Neoplecostomus variipictus
- Conservation status: Data Deficient (IUCN 3.1)

Scientific classification
- Kingdom: Animalia
- Phylum: Chordata
- Class: Actinopterygii
- Division: Teleostei
- Order: Siluriformes
- Family: Loricariidae
- Genus: Neoplecostomus
- Species: N. variipictus
- Binomial name: Neoplecostomus variipictus Bizerril, 1995

= Neoplecostomus variipictus =

- Authority: Bizerril, 1995
- Conservation status: DD

Species of fish

Neoplecostomus variipictus is a species of freshwater ray-finned fish belonging to the family Loricariidae, the suckermouth armoured catfishes, and the subfamily Hypoptopomatinae, the cascudinhos. This catfish is endemic to Brazil.

==Taxonomy==
Neoplecostomus variipictus was first formally described in 1995 by the Brazilian ichthyologist Carlos Roberto Silveira Fontanelle Bizerril with its type locality given as the Santo Antônio River, tributary of Rio Bengala, in the basin of the Paraíba do Sul. Eschmeyer's Catalog of Fishes classifies the genus Neoplecostomus in the subfamily Hypoptopomatinae, the cascudinhos, within the suckermouth armored catfish family Loricariidae.

==Etymology==
Neoplecostomus variipictus is classified within the genus Neoplecostomus, this name prefixes neo-, for "new" onto plecostomus, as this genus was proposed as a subgenus of Plecostomus, now known as Hypostomus and classified in the subfamily Hypostominae.

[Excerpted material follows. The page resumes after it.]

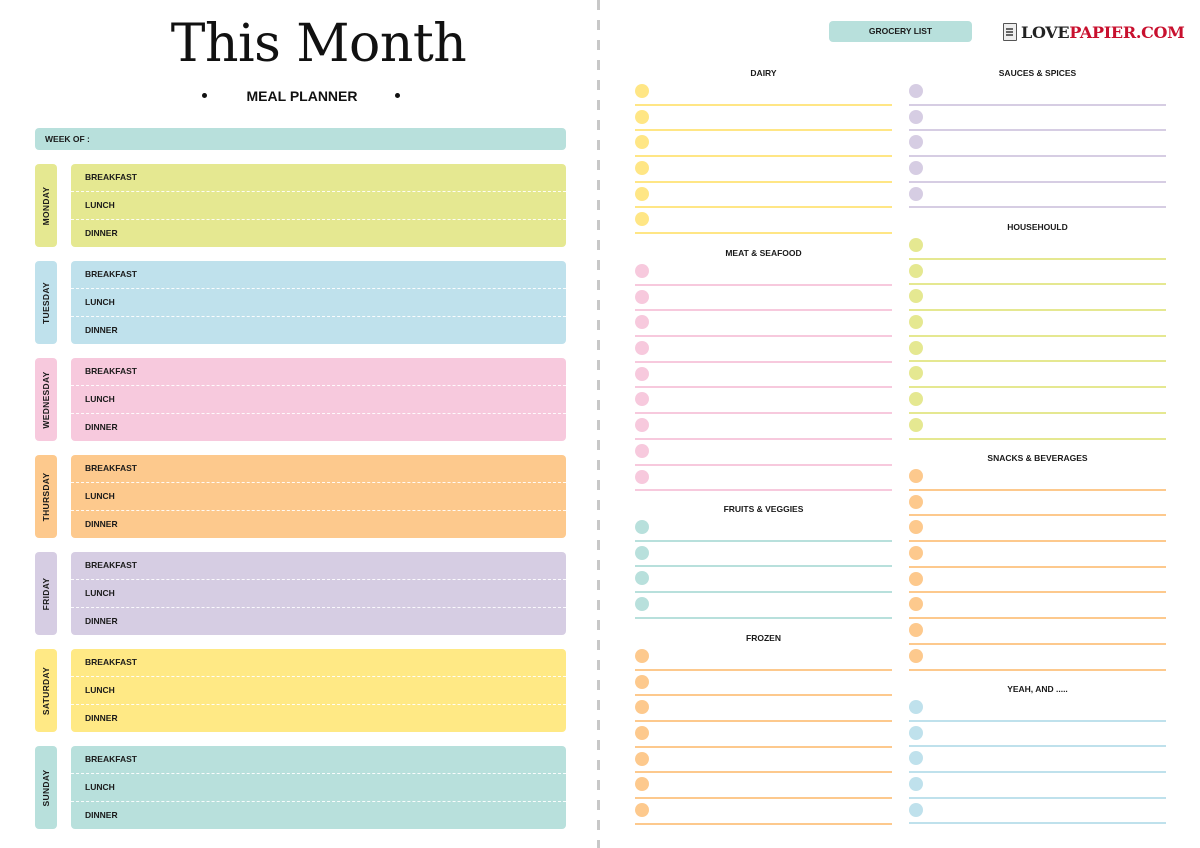 This screenshot has width=1200, height=848. I want to click on week-of-field: WEEK OF :, so click(300, 139).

The specific name, variipictus, combines the Latin words varius, which means "varied", and pictus, meaning "painted", because this species has been described as looking as if it has been spotted with paint.

==Description==
Neoplecostomus variipictus has a spotted pattern on the body, and it reaches a standard length of 9 cm.

==Distribution==
Neoplecostomus variipictus is endemic to Brazil in the basin of the River Paraiba do Sul in the Brazilian states of São Paulo, Rio de Janeiro and Minas Gerais.

==Conservation status==
Neoplecostomus variipictus is of doubtful validity as a species, as it may be a junior synonym of N. microps, and almost nothing is known about its biology. ecology or population. The International Union for Conservation of Nature have classified this taxon as Data Deficient.